From Quadriga Initiative Cryptocurrency Hacks, Scams, and Frauds Repository
Revision as of 23:32, 9 April 2023 by Azoundria (talk | contribs) (Crosslinking.)
Jump to navigation Jump to search

Below is a list of prevention policies for platforms such as wallet providers, cryptocurrency exchanges, or other financial services. Each of these policies is a standard template which can be included in the applicable case studies. We also have Prevention Policies for Individuals and Prevention Policies for Regulators.

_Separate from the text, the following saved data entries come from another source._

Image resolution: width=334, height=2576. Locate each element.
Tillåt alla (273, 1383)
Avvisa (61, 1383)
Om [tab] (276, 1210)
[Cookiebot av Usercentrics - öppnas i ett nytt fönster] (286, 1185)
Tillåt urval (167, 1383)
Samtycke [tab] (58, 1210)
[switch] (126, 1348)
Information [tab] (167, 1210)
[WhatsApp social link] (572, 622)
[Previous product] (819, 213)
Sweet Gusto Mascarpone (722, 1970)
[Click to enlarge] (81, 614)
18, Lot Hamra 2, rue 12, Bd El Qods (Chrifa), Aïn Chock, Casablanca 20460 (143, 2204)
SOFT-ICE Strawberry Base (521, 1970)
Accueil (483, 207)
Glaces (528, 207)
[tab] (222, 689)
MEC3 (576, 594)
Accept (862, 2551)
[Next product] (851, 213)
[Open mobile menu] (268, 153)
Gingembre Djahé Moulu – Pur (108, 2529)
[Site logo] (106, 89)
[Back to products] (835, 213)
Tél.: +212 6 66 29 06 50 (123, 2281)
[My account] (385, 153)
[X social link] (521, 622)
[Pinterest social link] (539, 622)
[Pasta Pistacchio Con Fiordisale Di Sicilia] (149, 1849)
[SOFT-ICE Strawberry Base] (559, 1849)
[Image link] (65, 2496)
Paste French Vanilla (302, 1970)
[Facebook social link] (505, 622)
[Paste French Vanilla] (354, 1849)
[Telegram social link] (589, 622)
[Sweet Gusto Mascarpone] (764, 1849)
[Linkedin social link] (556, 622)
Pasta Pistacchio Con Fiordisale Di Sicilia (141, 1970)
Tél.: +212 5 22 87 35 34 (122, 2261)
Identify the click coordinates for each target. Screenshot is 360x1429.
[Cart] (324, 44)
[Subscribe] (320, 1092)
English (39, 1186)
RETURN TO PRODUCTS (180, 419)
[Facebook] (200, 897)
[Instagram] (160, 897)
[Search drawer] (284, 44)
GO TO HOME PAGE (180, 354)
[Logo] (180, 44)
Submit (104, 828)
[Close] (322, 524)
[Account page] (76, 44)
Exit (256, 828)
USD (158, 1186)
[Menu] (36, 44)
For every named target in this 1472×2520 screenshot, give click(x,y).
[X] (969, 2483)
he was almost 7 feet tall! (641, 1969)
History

To add a template to an article's Prevention section, select Insert > Template and Type "Prevention:Platforms:" followed by the title below.

Implement Multi-Signature

All wallets, minting functions, and critical infrastructure should be implemented with a multi-signature requirement, with a recommended minimum of 3 signatures required. This means that making important changes or approving spending will require the keys held by at least 3 separate individuals within the organization to approve. The multi-signature should be implemented at the lowest layer possible, all key holders should have security training, and all key holders should be empowered and encouraged to exercise diligence.

Cryptocurrency Safety Quiz

Never take for granted the limited knowledge of users of your service and their tendency to skip past provided information. It is recommended to design a simple tutorial and quiz for new users which explains the basics of seed phrases, strong password generation, secure two-factor authentication, common fraud schemes, how ponzi schemes work, as well as other risks which are unique to the cryptocurrency space. This tutorial and quiz should ensure their understanding and be a standard part of the sign-up or download process which is difficult or impossible to skip.

Supply Chain Assessment

All points along the communication and supply chain should be inspected for vulnerabilities. Common vulnerability points may include DNS, Discord, and customer information. What steps are required to access and/or modify the component? Do any third party companies or organizations implement a proper multi-signature approach? What additional security options are available?